Empati yapmak olarak algılandığı halde aslında hatalı olan davranış modelleri uygulanmaktadır. Sırf kulakla duymak, sadece zihinle anlamaya çalışmak, sempati kurmak, öğüt vermek, üste çıkmak, ders vermek, teselli etmek, hikaye anlatmak, oyalamak, soru sormak, açıklamada bulunmak, düzeltmek karşı tarafla empati yapmak değildir. Bunlar aynı zamanda birer iletişim engelidir.
Gerçekte empati yapmak nedir?
Empati, tüm dikkatimizi karşımızdakinin verdiği mesaja odaklamak, karşımızdakine kendini tam olarak ifade edebilmesi ve anlaşıldığını hissetmesi için gereken zaman ve alanı vermek, zihni boşaltarak tüm varlığımızla dinlemek, kendini ana vermek, anda hazır bulunmak, bizim hakkımızda söylediklerine değil neye ihtiyaçları olabileceğine kulak vermek, duyduklarımızı kendi sözlerimizle tekrar etmekle olabilir.
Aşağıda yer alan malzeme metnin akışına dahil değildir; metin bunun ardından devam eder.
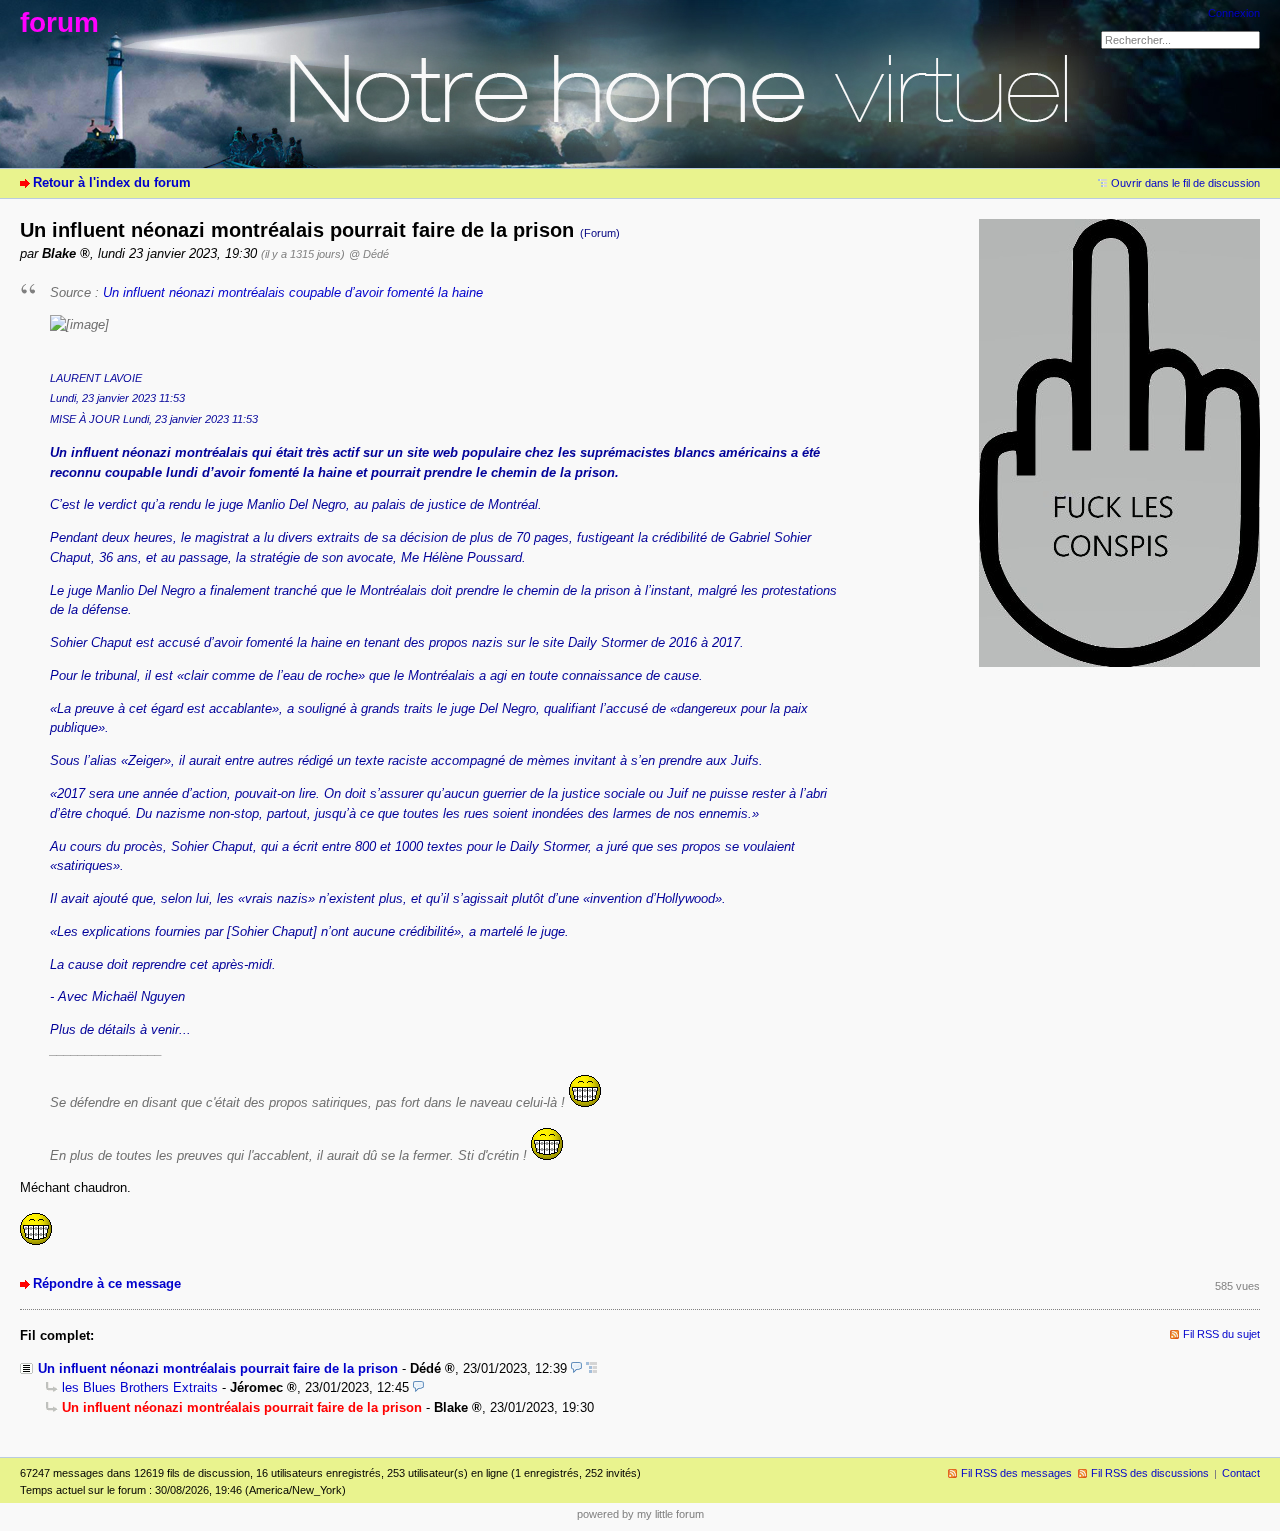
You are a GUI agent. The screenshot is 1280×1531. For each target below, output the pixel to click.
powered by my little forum (640, 1514)
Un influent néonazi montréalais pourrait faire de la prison (218, 1368)
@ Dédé (369, 254)
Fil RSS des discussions (1150, 1473)
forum (59, 22)
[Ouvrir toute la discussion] (591, 1368)
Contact (1241, 1473)
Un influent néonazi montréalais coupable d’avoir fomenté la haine (293, 292)
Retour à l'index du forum (112, 182)
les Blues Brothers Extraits (140, 1387)
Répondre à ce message (107, 1283)
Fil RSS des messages (1016, 1473)
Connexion (1234, 13)
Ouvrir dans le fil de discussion (1185, 183)
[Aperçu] (576, 1368)
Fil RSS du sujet (1221, 1334)
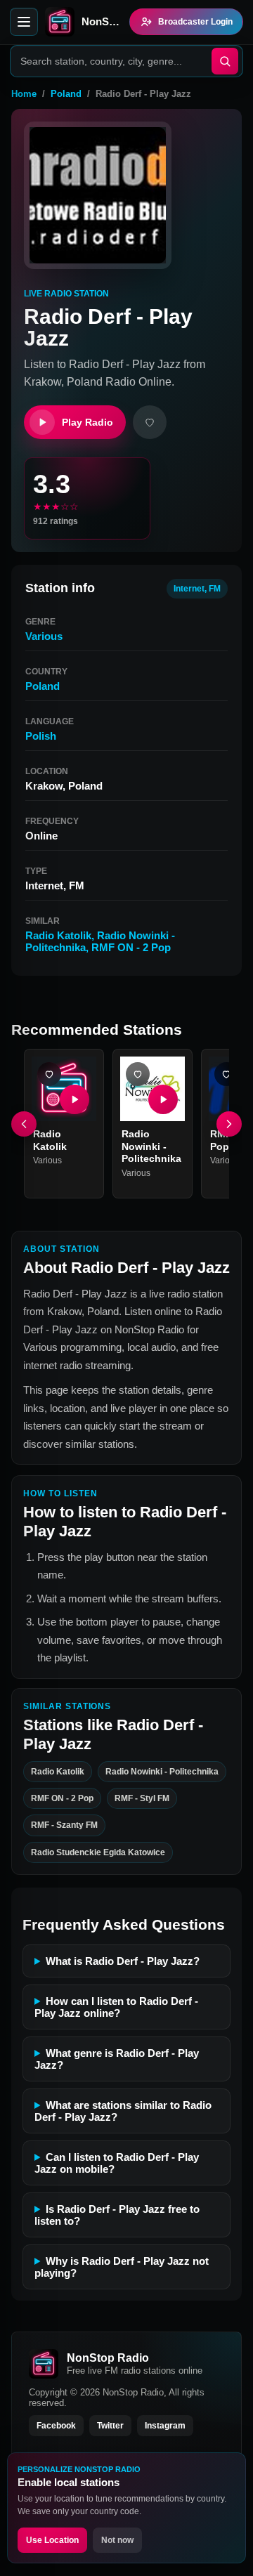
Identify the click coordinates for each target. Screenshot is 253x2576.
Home (24, 94)
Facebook (56, 2426)
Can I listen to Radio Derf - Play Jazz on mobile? (116, 2163)
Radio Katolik (58, 935)
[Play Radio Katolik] (74, 1099)
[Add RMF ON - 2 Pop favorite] (226, 1074)
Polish (40, 736)
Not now (117, 2540)
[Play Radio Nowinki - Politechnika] (163, 1099)
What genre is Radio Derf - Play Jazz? (116, 2059)
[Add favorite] (150, 422)
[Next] (229, 1124)
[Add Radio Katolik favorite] (49, 1074)
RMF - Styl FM (142, 1798)
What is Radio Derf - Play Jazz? (123, 1961)
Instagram (165, 2426)
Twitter (110, 2426)
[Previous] (24, 1124)
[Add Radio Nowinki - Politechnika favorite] (138, 1074)
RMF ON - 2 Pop (131, 947)
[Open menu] (24, 22)
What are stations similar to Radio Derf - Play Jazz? (123, 2111)
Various (44, 636)
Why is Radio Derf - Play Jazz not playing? (121, 2267)
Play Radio (87, 422)
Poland (66, 94)
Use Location (52, 2540)
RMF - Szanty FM (64, 1826)
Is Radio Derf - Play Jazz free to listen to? (117, 2215)
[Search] (225, 61)
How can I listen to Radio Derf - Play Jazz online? (116, 2007)
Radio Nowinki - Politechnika (151, 1146)
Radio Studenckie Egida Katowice (98, 1852)
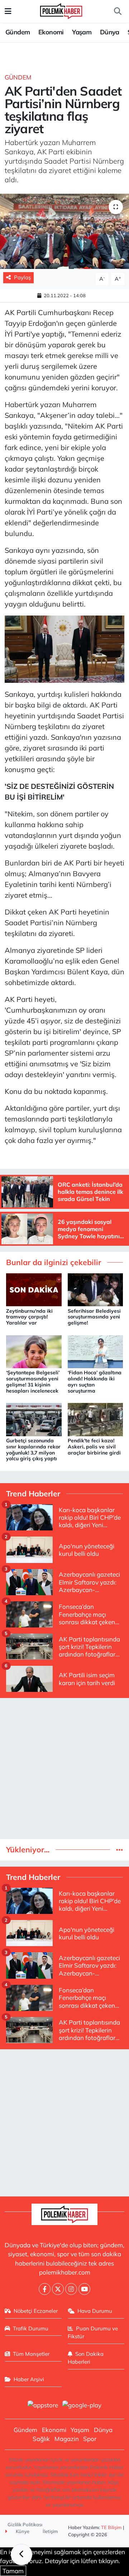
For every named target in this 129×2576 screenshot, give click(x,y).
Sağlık (41, 2438)
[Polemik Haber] (61, 10)
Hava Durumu (94, 2310)
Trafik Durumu (30, 2328)
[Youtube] (84, 2289)
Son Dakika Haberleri (86, 2357)
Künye (22, 2531)
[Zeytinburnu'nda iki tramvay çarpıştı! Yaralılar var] (34, 1289)
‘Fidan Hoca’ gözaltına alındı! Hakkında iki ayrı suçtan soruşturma (94, 1381)
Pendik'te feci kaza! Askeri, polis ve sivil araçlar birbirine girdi (94, 1446)
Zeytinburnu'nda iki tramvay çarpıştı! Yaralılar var (29, 1317)
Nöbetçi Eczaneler (36, 2310)
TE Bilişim (111, 2527)
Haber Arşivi (29, 2379)
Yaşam (81, 32)
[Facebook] (45, 2289)
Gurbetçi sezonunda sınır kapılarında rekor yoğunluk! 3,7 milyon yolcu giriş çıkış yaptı (33, 1449)
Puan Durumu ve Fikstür (93, 2332)
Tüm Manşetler (31, 2353)
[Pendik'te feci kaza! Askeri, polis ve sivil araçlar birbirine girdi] (95, 1419)
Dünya (109, 32)
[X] (58, 2289)
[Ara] (117, 11)
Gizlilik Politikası (25, 2524)
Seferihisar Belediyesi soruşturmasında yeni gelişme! (94, 1317)
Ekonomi (51, 32)
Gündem (17, 32)
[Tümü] (119, 1849)
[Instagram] (71, 2289)
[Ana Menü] (8, 11)
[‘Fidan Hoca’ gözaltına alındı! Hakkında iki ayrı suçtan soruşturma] (95, 1351)
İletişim (50, 2531)
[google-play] (82, 2405)
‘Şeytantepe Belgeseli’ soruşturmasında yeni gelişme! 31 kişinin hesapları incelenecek (32, 1381)
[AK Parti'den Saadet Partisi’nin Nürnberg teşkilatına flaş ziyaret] (64, 231)
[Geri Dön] (21, 2554)
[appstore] (42, 2405)
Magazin (66, 2438)
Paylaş (22, 277)
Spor (89, 2438)
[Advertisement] (64, 1768)
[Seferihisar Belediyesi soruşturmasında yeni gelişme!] (95, 1289)
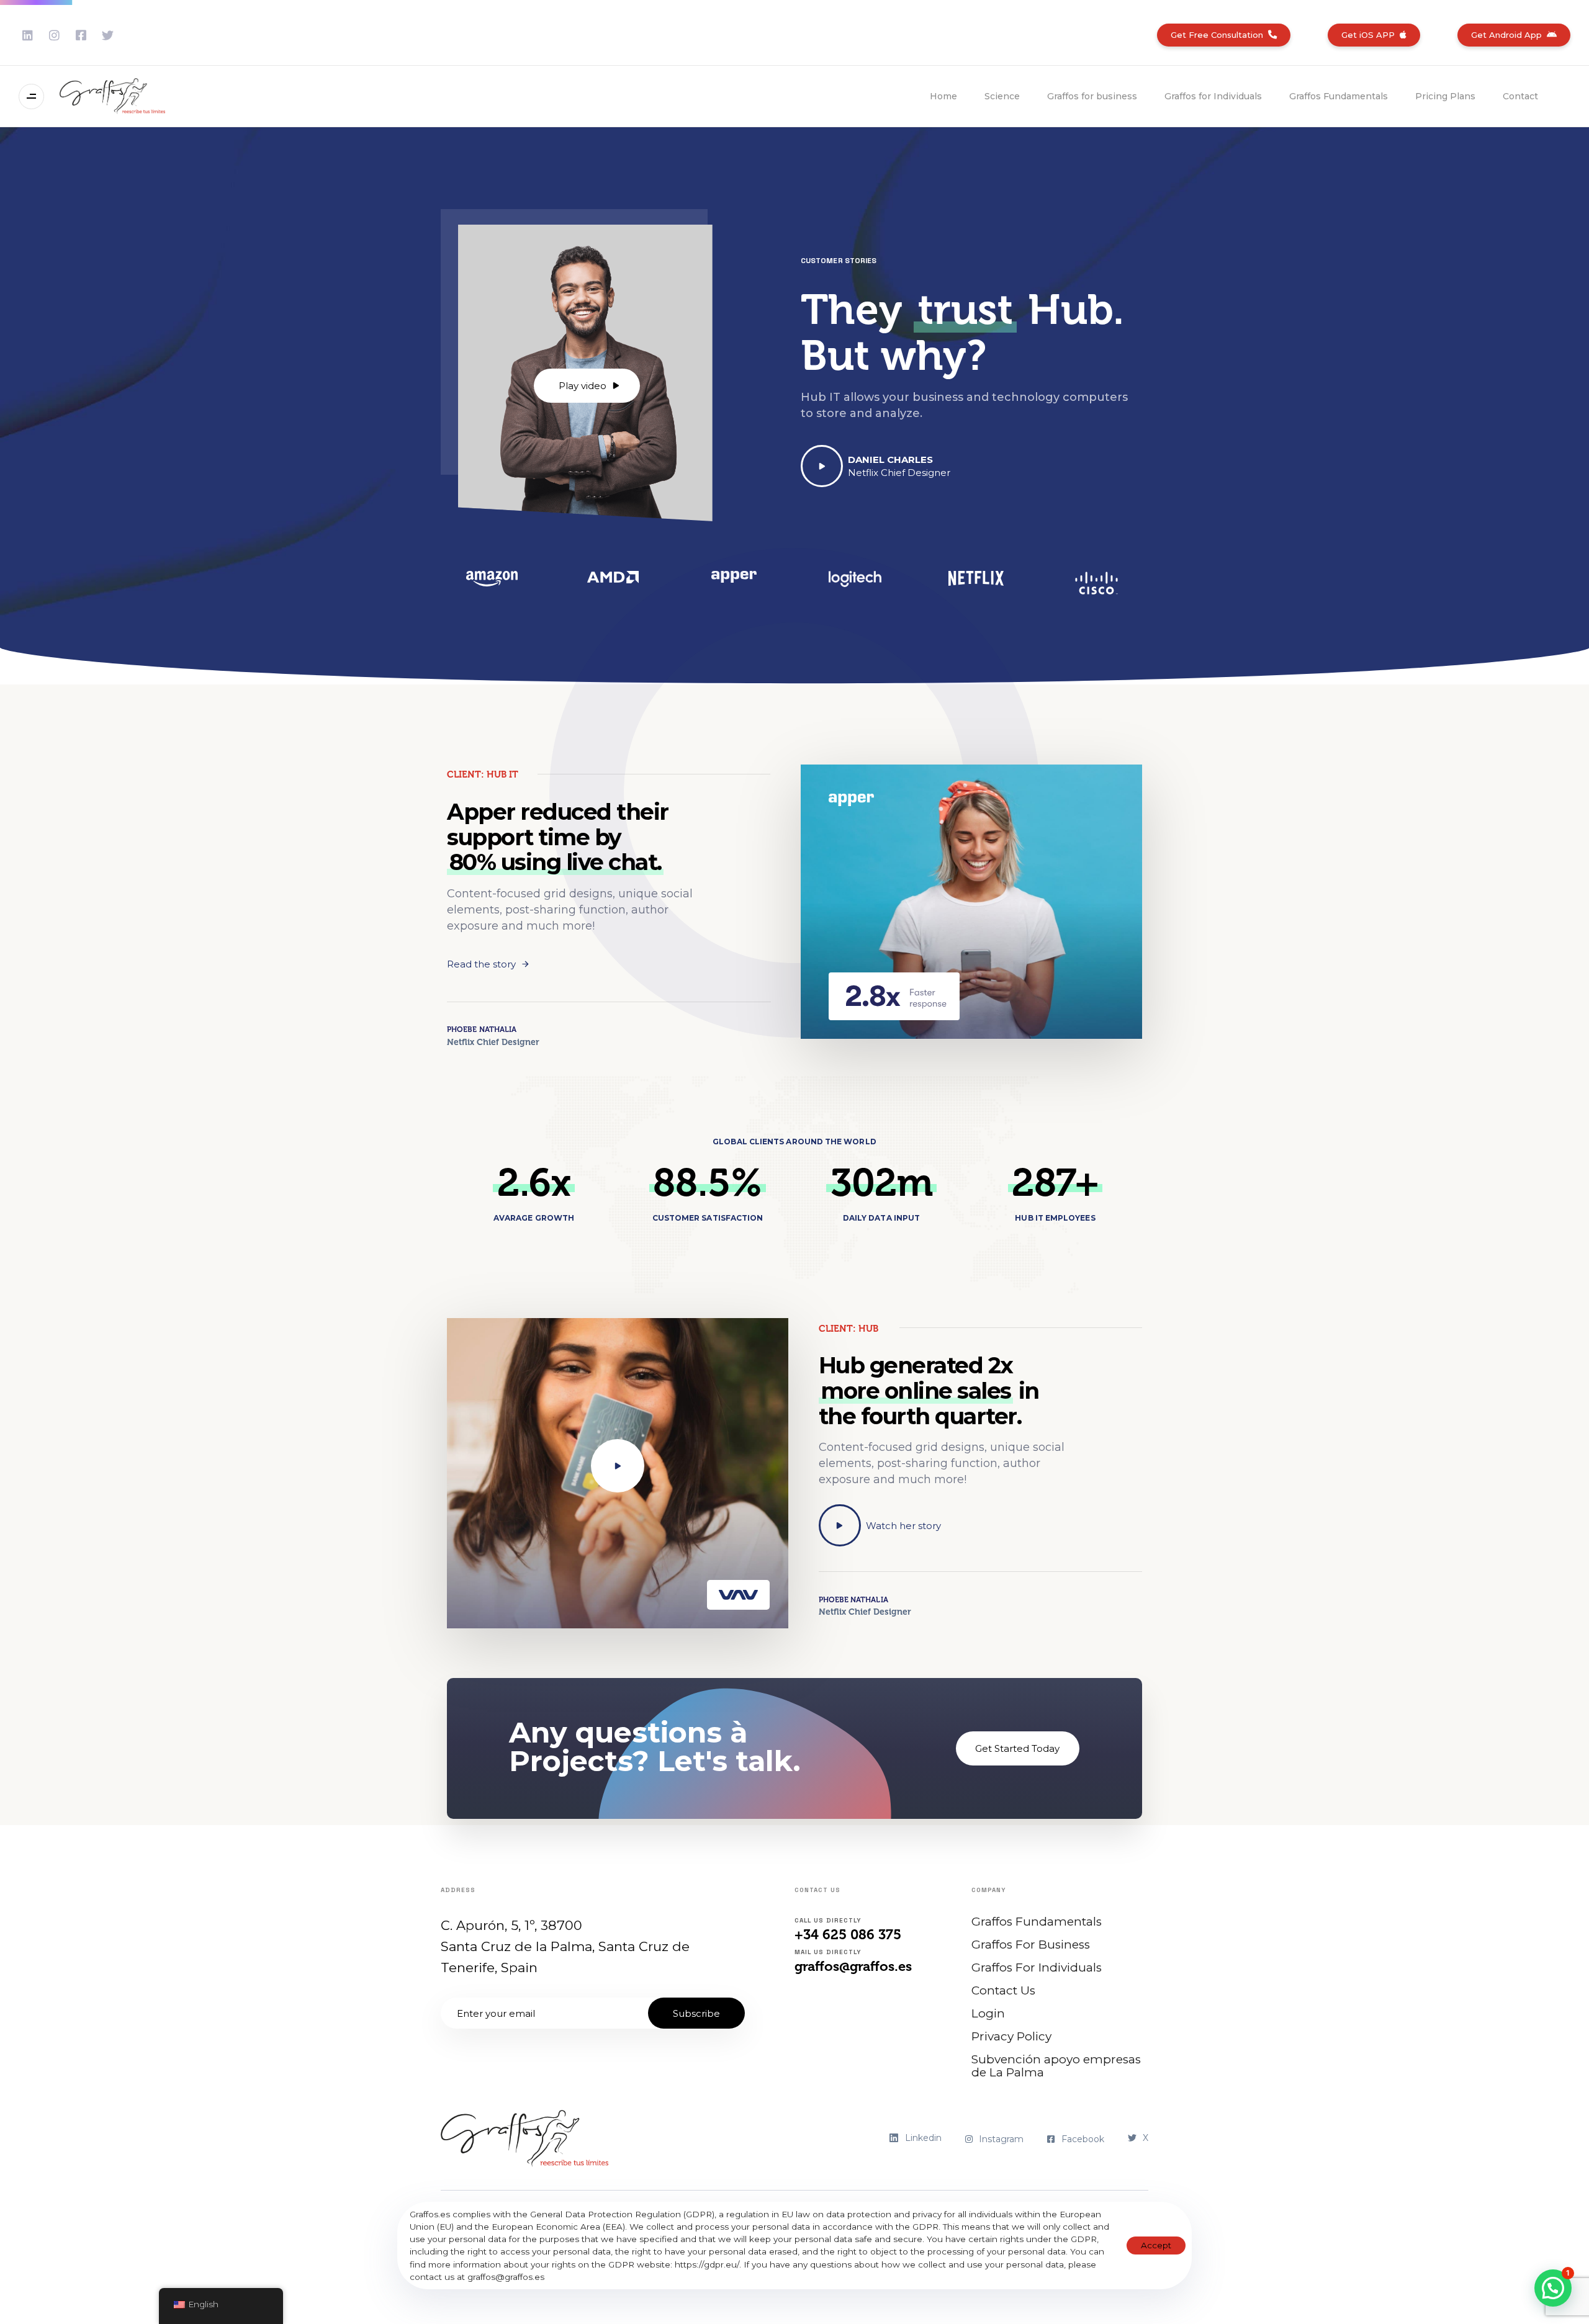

Kulağa aslında gözdağı gibi gelen mesajlar karşılanmamış ihtiyaçlar için çağrıdır.
Atölye çalışmasında son olarak üçer kişilik gruplarla arabuluculuk uygulamasına dair pratikler yapıldı. Yapılan çalışma sonucunda bir arabulucunun karşısına gelen sorunlarda taraflardan hangi duyguları aldıkları, öfkenin yatıştırılmasının nasıl ve hangi yöntemlerle yapıldığı üzerine konuşuldu.
Etkinliğin sonunda katılımcılara, Arabuluculuk Gönüllüleri Derneği Katılım ve Teşekkür Sertifikaları takdim edildi.
Toplantıyı raporlayan Stj Av. Sıla Doğan’a teşekkür ediyoruz.